── Input material
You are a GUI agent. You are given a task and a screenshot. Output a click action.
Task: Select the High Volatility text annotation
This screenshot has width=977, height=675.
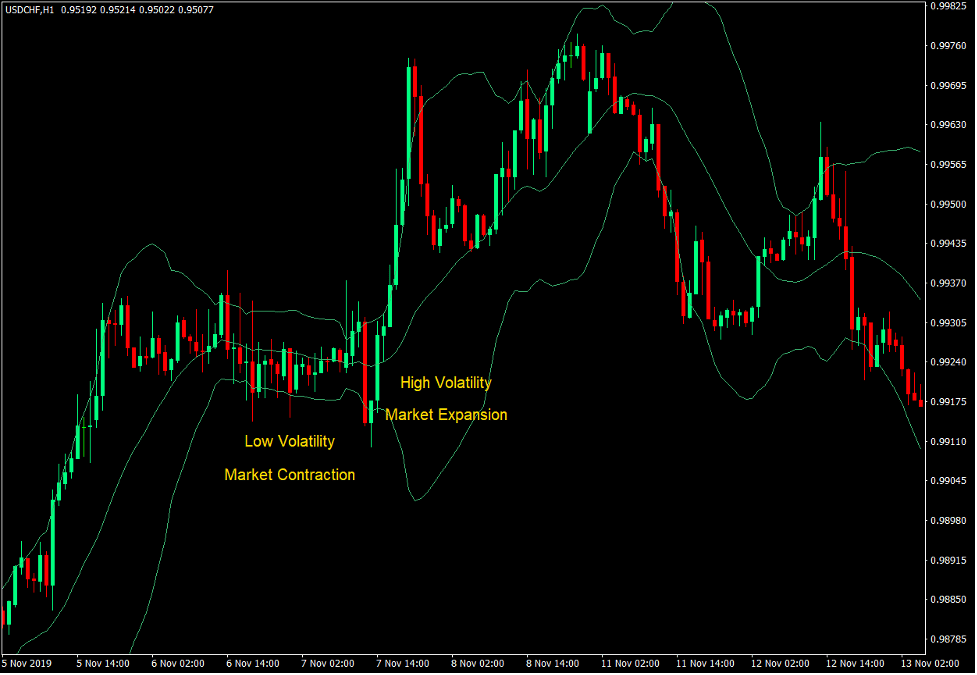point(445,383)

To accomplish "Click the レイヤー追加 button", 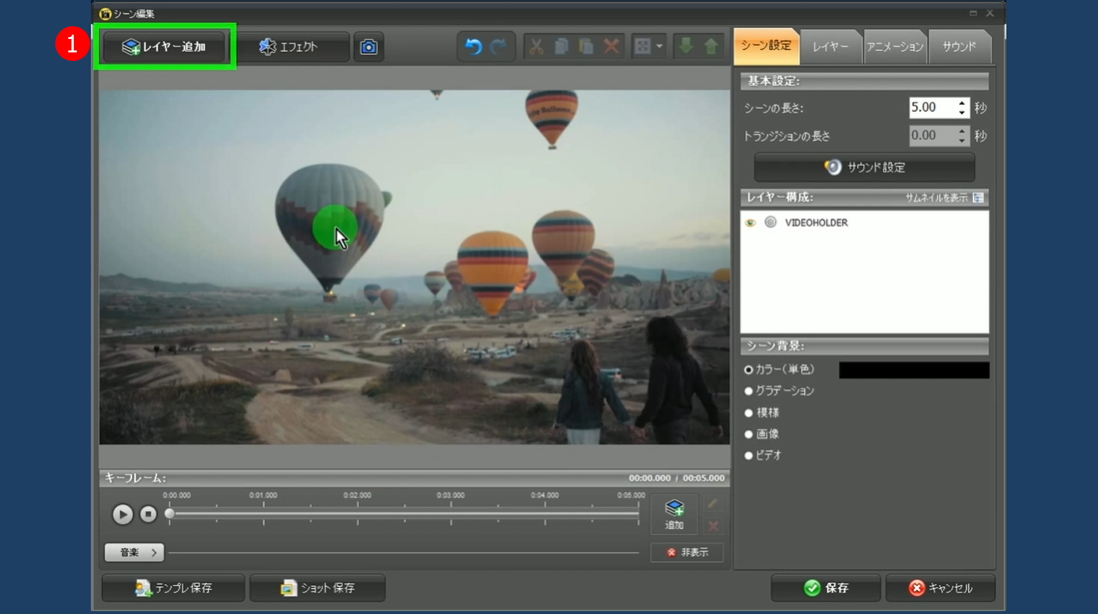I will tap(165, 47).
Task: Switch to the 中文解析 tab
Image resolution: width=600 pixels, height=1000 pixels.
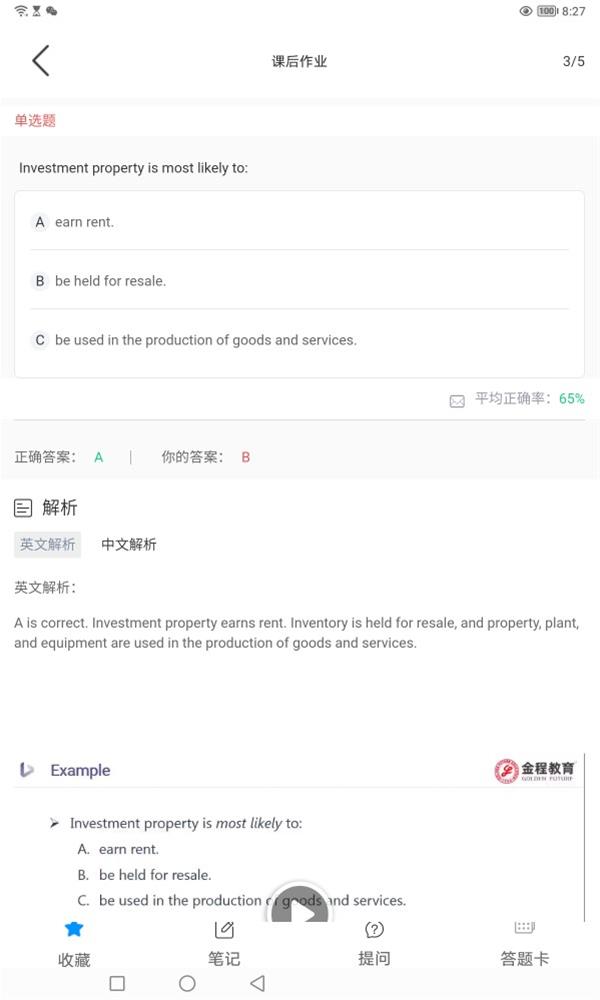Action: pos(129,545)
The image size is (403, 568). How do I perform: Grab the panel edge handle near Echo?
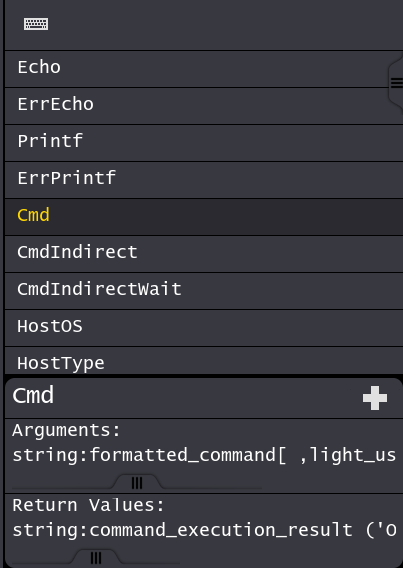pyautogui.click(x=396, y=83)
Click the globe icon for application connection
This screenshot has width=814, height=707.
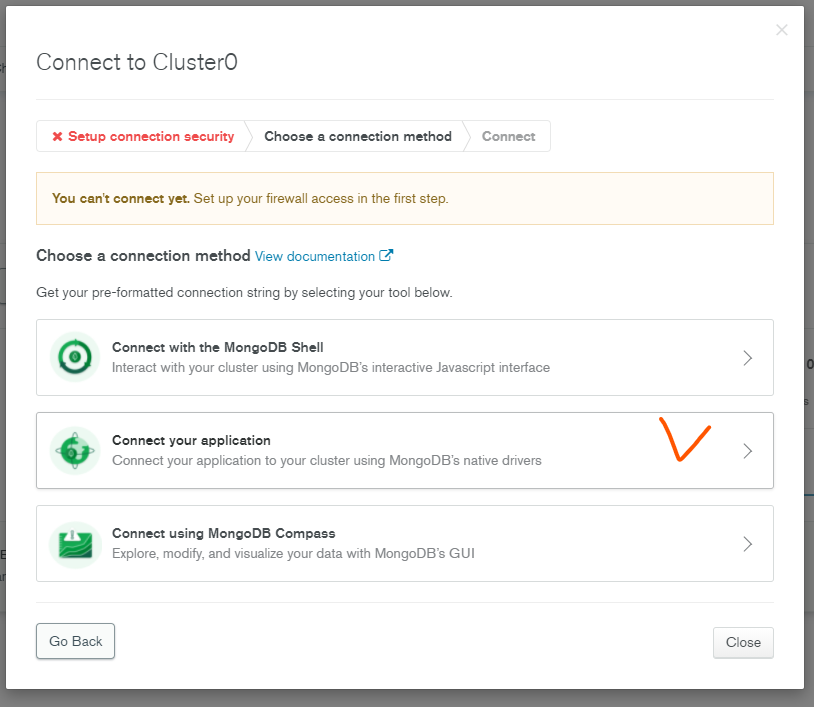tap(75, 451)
────
What you have to do
With pictures omitted, copy exactly the lines from the one containing "The image size" through the final line of the listing, both included.

Output of the exercise
The image size is (403, 568). How do I perform: Grab the panel edge handle near Echo?
pyautogui.click(x=396, y=83)
Click the globe icon for application connection
This screenshot has width=814, height=707.
tap(75, 451)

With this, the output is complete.